▶

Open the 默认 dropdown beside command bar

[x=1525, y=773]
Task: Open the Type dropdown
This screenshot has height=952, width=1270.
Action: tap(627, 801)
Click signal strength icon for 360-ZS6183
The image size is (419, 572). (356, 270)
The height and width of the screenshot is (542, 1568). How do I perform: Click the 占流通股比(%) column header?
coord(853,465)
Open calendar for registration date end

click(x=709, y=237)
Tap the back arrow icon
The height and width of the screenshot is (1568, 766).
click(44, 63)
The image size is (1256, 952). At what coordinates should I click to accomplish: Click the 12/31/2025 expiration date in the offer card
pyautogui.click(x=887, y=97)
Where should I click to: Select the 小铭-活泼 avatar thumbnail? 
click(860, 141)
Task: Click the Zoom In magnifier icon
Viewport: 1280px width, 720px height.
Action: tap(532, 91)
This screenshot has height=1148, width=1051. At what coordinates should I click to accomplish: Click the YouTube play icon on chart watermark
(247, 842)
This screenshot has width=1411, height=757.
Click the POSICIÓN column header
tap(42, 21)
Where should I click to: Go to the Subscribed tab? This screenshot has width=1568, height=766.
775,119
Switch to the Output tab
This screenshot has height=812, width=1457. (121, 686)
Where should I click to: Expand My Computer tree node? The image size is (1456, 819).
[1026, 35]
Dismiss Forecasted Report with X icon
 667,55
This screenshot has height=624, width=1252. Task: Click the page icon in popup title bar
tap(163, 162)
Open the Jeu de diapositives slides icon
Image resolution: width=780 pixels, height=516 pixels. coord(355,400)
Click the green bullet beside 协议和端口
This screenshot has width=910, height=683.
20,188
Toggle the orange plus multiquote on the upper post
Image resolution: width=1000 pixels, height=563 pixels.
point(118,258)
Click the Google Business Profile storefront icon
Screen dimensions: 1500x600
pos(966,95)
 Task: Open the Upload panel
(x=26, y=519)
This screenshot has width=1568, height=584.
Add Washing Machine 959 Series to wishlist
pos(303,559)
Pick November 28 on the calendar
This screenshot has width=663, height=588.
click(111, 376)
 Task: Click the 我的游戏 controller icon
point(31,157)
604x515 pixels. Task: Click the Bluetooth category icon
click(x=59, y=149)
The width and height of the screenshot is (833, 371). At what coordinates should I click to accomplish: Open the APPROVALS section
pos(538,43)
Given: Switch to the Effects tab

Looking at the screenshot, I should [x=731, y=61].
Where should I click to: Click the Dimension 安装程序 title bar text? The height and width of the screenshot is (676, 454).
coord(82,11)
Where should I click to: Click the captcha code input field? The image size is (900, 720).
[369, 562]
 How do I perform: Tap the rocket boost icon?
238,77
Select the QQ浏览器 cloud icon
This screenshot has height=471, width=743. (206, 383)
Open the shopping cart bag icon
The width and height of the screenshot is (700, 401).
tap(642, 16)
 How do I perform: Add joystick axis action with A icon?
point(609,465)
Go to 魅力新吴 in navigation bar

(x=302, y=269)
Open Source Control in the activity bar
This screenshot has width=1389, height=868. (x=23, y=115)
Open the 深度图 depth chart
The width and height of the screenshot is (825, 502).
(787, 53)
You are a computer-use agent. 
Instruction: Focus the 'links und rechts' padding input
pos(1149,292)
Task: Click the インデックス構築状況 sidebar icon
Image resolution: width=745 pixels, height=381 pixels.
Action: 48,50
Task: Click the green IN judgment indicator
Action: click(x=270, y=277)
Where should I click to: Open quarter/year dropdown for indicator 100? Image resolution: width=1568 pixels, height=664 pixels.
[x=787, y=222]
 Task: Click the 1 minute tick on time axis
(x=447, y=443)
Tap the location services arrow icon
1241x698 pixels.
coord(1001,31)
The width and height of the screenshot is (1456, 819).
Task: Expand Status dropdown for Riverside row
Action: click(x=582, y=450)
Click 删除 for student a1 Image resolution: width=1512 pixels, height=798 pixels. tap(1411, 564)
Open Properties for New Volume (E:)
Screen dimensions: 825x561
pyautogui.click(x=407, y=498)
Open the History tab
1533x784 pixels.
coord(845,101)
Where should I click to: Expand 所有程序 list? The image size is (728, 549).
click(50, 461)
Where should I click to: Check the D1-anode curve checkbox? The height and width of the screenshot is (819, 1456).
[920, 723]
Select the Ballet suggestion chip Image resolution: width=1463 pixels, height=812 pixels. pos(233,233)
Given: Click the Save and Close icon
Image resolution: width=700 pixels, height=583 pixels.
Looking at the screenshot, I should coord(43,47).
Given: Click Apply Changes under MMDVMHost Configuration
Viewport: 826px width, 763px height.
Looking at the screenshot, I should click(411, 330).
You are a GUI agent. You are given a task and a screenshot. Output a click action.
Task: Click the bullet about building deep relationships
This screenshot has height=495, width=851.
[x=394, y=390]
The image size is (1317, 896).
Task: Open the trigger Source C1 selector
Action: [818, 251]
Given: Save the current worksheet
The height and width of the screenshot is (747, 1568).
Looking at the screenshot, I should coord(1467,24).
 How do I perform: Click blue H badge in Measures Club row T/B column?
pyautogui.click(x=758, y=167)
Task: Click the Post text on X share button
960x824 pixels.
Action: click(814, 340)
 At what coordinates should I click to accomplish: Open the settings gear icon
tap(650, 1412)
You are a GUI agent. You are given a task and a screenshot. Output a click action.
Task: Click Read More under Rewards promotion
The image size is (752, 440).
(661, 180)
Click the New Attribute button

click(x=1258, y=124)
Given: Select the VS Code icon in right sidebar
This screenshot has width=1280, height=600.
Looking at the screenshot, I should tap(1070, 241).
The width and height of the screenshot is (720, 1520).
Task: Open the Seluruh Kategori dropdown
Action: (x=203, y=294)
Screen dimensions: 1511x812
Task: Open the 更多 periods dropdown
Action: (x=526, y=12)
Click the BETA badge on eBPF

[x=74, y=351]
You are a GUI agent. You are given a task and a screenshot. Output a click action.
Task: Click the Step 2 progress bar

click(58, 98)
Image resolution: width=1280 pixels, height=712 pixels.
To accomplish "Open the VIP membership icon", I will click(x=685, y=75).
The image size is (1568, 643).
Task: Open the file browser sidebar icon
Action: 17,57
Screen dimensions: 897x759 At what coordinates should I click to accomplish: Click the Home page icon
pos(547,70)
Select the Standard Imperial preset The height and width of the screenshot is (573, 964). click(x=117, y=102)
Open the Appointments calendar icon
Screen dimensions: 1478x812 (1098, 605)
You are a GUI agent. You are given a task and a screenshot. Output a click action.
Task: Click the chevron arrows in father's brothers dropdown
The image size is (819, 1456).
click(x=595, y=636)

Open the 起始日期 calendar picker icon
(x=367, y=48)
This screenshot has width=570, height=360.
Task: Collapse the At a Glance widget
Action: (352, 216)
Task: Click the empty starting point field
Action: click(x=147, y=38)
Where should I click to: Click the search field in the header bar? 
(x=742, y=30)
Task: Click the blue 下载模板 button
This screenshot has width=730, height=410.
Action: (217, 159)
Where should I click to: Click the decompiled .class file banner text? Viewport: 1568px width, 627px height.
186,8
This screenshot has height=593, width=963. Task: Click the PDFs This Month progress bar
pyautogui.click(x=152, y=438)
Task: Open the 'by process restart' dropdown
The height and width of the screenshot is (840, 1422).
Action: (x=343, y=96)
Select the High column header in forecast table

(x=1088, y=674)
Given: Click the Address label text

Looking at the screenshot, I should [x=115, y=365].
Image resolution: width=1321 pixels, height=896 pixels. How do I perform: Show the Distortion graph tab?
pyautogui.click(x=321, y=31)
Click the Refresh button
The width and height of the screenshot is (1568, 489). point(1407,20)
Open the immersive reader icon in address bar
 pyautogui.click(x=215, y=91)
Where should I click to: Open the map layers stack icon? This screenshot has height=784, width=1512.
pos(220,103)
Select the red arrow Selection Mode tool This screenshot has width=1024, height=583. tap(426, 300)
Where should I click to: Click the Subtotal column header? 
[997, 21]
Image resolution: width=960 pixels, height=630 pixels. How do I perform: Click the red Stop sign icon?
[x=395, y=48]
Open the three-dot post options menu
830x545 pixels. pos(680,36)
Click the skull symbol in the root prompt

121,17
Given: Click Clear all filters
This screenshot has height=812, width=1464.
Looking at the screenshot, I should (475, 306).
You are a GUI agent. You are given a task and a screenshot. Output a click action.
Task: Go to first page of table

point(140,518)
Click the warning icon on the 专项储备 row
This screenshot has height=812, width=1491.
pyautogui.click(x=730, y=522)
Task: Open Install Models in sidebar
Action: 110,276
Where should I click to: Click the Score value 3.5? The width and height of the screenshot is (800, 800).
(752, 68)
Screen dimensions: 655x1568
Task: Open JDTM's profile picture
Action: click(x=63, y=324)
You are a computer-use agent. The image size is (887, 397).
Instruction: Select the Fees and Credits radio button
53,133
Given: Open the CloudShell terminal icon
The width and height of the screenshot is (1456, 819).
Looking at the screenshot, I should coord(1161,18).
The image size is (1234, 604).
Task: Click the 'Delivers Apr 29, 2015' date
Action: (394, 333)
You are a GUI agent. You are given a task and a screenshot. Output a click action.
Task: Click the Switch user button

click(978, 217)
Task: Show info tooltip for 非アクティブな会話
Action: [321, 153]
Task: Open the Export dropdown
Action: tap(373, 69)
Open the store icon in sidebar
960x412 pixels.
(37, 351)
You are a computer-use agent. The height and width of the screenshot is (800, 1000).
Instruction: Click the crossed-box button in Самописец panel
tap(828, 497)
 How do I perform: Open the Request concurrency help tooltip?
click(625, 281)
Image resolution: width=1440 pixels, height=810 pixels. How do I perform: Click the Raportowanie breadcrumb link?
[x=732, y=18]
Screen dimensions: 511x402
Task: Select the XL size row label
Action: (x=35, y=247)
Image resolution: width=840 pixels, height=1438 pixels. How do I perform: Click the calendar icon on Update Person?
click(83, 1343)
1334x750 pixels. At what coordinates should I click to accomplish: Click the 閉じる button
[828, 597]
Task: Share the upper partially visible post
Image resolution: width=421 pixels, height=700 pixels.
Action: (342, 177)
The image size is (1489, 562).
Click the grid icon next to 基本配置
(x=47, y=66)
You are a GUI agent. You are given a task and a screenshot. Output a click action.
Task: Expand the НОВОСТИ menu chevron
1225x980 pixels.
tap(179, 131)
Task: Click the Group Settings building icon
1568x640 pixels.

◀

= What to produce =
Can you reproduce everything from "Select the red" down to "Action: (394, 333)" with "Subtotal" changed to "Grand Total" and the rows otherwise unchanged?

= The response =
Select the red arrow Selection Mode tool This screenshot has width=1024, height=583. tap(426, 300)
Where should I click to: Click the Grand Total column header? 
[997, 21]
Image resolution: width=960 pixels, height=630 pixels. How do I perform: Click the red Stop sign icon?
[x=395, y=48]
Open the three-dot post options menu
830x545 pixels. pos(680,36)
Click the skull symbol in the root prompt

121,17
Given: Click Clear all filters
This screenshot has height=812, width=1464.
Looking at the screenshot, I should (475, 306).
You are a GUI agent. You are given a task and a screenshot. Output a click action.
Task: Go to first page of table

point(140,518)
Click the warning icon on the 专项储备 row
This screenshot has height=812, width=1491.
pyautogui.click(x=730, y=522)
Task: Open Install Models in sidebar
Action: 110,276
Where should I click to: Click the Score value 3.5? The width and height of the screenshot is (800, 800).
(752, 68)
Screen dimensions: 655x1568
Task: Open JDTM's profile picture
Action: click(x=63, y=324)
You are a computer-use agent. The image size is (887, 397).
Instruction: Select the Fees and Credits radio button
53,133
Given: Open the CloudShell terminal icon
The width and height of the screenshot is (1456, 819).
Looking at the screenshot, I should coord(1161,18).
The image size is (1234, 604).
Task: Click the 'Delivers Apr 29, 2015' date
Action: (394, 333)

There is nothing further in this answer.